> [INSTRUCTIONS TO FOLLOW] Below are some records; print every one of them exactly.

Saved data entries
——————————

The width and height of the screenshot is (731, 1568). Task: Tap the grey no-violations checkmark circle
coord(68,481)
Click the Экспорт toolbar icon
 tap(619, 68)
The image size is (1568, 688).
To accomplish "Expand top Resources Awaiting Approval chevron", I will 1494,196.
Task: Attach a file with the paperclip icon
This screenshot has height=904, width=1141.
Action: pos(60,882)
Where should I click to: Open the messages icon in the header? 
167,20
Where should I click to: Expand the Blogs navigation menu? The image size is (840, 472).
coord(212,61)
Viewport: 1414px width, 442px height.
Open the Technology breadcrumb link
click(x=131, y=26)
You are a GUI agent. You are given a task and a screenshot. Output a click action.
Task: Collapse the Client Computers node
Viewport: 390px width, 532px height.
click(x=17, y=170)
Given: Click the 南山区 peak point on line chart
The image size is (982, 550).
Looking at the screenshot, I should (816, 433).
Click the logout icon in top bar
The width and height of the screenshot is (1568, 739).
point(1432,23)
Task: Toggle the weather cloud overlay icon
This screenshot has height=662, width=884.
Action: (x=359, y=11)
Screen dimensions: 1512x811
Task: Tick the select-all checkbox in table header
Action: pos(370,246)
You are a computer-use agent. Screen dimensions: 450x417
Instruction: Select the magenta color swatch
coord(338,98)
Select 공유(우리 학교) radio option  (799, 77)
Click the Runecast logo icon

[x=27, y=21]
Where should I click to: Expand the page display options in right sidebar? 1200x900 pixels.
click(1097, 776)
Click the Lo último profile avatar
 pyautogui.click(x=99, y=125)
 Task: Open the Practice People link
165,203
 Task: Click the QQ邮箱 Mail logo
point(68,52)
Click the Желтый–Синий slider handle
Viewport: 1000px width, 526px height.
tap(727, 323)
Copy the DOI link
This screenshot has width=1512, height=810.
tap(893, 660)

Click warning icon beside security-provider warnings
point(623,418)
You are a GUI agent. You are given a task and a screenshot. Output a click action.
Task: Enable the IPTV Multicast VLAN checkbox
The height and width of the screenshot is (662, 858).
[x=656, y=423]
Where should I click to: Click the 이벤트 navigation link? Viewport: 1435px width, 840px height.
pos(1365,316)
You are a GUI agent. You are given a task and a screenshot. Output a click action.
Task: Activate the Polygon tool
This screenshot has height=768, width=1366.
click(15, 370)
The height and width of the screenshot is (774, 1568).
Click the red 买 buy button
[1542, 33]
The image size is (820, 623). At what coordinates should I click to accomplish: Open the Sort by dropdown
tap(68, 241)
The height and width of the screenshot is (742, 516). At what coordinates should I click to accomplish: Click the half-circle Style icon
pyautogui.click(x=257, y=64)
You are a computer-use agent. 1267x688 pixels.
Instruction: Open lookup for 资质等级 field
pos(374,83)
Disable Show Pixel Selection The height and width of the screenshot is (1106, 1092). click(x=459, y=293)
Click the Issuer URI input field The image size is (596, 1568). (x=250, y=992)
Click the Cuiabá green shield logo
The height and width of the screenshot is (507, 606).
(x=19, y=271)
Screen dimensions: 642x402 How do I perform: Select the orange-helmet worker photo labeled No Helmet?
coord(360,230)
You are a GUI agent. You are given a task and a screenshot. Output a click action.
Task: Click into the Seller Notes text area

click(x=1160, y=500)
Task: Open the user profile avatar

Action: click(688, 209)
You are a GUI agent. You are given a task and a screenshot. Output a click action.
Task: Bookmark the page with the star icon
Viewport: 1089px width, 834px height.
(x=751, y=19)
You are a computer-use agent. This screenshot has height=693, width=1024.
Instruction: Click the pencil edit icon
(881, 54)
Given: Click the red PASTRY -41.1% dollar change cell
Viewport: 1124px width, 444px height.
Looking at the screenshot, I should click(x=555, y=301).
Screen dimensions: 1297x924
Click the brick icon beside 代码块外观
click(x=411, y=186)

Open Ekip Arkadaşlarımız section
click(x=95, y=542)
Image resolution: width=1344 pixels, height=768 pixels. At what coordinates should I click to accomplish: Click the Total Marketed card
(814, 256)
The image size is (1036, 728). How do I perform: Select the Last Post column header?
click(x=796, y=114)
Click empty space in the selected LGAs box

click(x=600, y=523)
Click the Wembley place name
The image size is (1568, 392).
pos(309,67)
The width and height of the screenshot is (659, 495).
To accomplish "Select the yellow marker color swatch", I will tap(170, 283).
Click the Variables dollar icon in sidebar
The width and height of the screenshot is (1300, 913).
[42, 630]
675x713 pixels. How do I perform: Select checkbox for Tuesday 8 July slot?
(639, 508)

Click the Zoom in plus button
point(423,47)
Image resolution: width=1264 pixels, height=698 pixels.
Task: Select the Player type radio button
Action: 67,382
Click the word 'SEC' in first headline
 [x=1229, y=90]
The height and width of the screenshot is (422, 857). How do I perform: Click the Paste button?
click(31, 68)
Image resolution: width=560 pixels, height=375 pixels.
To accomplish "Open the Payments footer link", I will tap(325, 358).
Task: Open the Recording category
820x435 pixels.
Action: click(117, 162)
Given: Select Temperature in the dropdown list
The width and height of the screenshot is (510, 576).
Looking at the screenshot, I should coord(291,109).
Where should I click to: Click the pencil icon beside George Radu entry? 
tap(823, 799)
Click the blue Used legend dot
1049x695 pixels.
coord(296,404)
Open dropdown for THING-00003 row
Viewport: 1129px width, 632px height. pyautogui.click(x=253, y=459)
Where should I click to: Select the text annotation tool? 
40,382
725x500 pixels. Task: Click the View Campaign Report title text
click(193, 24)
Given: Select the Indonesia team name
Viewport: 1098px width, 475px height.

——————————

> [RESPONSE TO THIS EXERCISE]
The width and height of the screenshot is (731, 1568). Task: Tap the grey no-violations checkmark circle
coord(68,481)
Click the Экспорт toolbar icon
 tap(619, 68)
The image size is (1568, 688).
To accomplish "Expand top Resources Awaiting Approval chevron", I will 1494,196.
Task: Attach a file with the paperclip icon
This screenshot has height=904, width=1141.
Action: pos(60,882)
Where should I click to: Open the messages icon in the header? 
167,20
Where should I click to: Expand the Blogs navigation menu? The image size is (840, 472).
coord(212,61)
Viewport: 1414px width, 442px height.
Open the Technology breadcrumb link
click(x=131, y=26)
You are a GUI agent. You are given a task and a screenshot. Output a click action.
Task: Collapse the Client Computers node
Viewport: 390px width, 532px height.
click(x=17, y=170)
Given: Click the 南山区 peak point on line chart
The image size is (982, 550).
Looking at the screenshot, I should (816, 433).
Click the logout icon in top bar
The width and height of the screenshot is (1568, 739).
point(1432,23)
Task: Toggle the weather cloud overlay icon
This screenshot has height=662, width=884.
Action: (x=359, y=11)
Screen dimensions: 1512x811
Task: Tick the select-all checkbox in table header
Action: pos(370,246)
You are a computer-use agent. Screen dimensions: 450x417
Instruction: Select the magenta color swatch
coord(338,98)
Select 공유(우리 학교) radio option  (799, 77)
Click the Runecast logo icon

[x=27, y=21]
Where should I click to: Expand the page display options in right sidebar? 1200x900 pixels.
click(1097, 776)
Click the Lo último profile avatar
 pyautogui.click(x=99, y=125)
 Task: Open the Practice People link
165,203
 Task: Click the QQ邮箱 Mail logo
point(68,52)
Click the Желтый–Синий slider handle
Viewport: 1000px width, 526px height.
tap(727, 323)
Copy the DOI link
This screenshot has width=1512, height=810.
tap(893, 660)

Click warning icon beside security-provider warnings
point(623,418)
You are a GUI agent. You are given a task and a screenshot. Output a click action.
Task: Enable the IPTV Multicast VLAN checkbox
The height and width of the screenshot is (662, 858).
[x=656, y=423]
Where should I click to: Click the 이벤트 navigation link? Viewport: 1435px width, 840px height.
pos(1365,316)
You are a GUI agent. You are given a task and a screenshot. Output a click action.
Task: Activate the Polygon tool
This screenshot has height=768, width=1366.
click(15, 370)
The height and width of the screenshot is (774, 1568).
Click the red 买 buy button
[1542, 33]
The image size is (820, 623). At what coordinates should I click to accomplish: Open the Sort by dropdown
tap(68, 241)
The height and width of the screenshot is (742, 516). At what coordinates should I click to accomplish: Click the half-circle Style icon
pyautogui.click(x=257, y=64)
You are a computer-use agent. 1267x688 pixels.
Instruction: Open lookup for 资质等级 field
pos(374,83)
Disable Show Pixel Selection The height and width of the screenshot is (1106, 1092). click(x=459, y=293)
Click the Issuer URI input field The image size is (596, 1568). (x=250, y=992)
Click the Cuiabá green shield logo
The height and width of the screenshot is (507, 606).
(x=19, y=271)
Screen dimensions: 642x402 How do I perform: Select the orange-helmet worker photo labeled No Helmet?
coord(360,230)
You are a GUI agent. You are given a task and a screenshot. Output a click action.
Task: Click into the Seller Notes text area

click(x=1160, y=500)
Task: Open the user profile avatar

Action: click(688, 209)
You are a GUI agent. You are given a task and a screenshot. Output a click action.
Task: Bookmark the page with the star icon
Viewport: 1089px width, 834px height.
(x=751, y=19)
You are a computer-use agent. This screenshot has height=693, width=1024.
Instruction: Click the pencil edit icon
(881, 54)
Given: Click the red PASTRY -41.1% dollar change cell
Viewport: 1124px width, 444px height.
Looking at the screenshot, I should click(x=555, y=301).
Screen dimensions: 1297x924
Click the brick icon beside 代码块外观
click(x=411, y=186)

Open Ekip Arkadaşlarımız section
click(x=95, y=542)
Image resolution: width=1344 pixels, height=768 pixels. At what coordinates should I click to accomplish: Click the Total Marketed card
(814, 256)
The image size is (1036, 728). How do I perform: Select the Last Post column header?
click(x=796, y=114)
Click empty space in the selected LGAs box

click(x=600, y=523)
Click the Wembley place name
The image size is (1568, 392).
pos(309,67)
The width and height of the screenshot is (659, 495).
To accomplish "Select the yellow marker color swatch", I will tap(170, 283).
Click the Variables dollar icon in sidebar
The width and height of the screenshot is (1300, 913).
[42, 630]
675x713 pixels. How do I perform: Select checkbox for Tuesday 8 July slot?
(639, 508)

Click the Zoom in plus button
point(423,47)
Image resolution: width=1264 pixels, height=698 pixels.
Task: Select the Player type radio button
Action: 67,382
Click the word 'SEC' in first headline
 [x=1229, y=90]
The height and width of the screenshot is (422, 857). How do I perform: Click the Paste button?
click(31, 68)
Image resolution: width=560 pixels, height=375 pixels.
To accomplish "Open the Payments footer link", I will tap(325, 358).
Task: Open the Recording category
820x435 pixels.
Action: click(117, 162)
Given: Select Temperature in the dropdown list
The width and height of the screenshot is (510, 576).
Looking at the screenshot, I should coord(291,109).
Where should I click to: Click the pencil icon beside George Radu entry? 
tap(823, 799)
Click the blue Used legend dot
1049x695 pixels.
coord(296,404)
Open dropdown for THING-00003 row
Viewport: 1129px width, 632px height. pyautogui.click(x=253, y=459)
Where should I click to: Select the text annotation tool? 
40,382
725x500 pixels. Task: Click the View Campaign Report title text
click(193, 24)
Given: Select the Indonesia team name
Viewport: 1098px width, 475px height.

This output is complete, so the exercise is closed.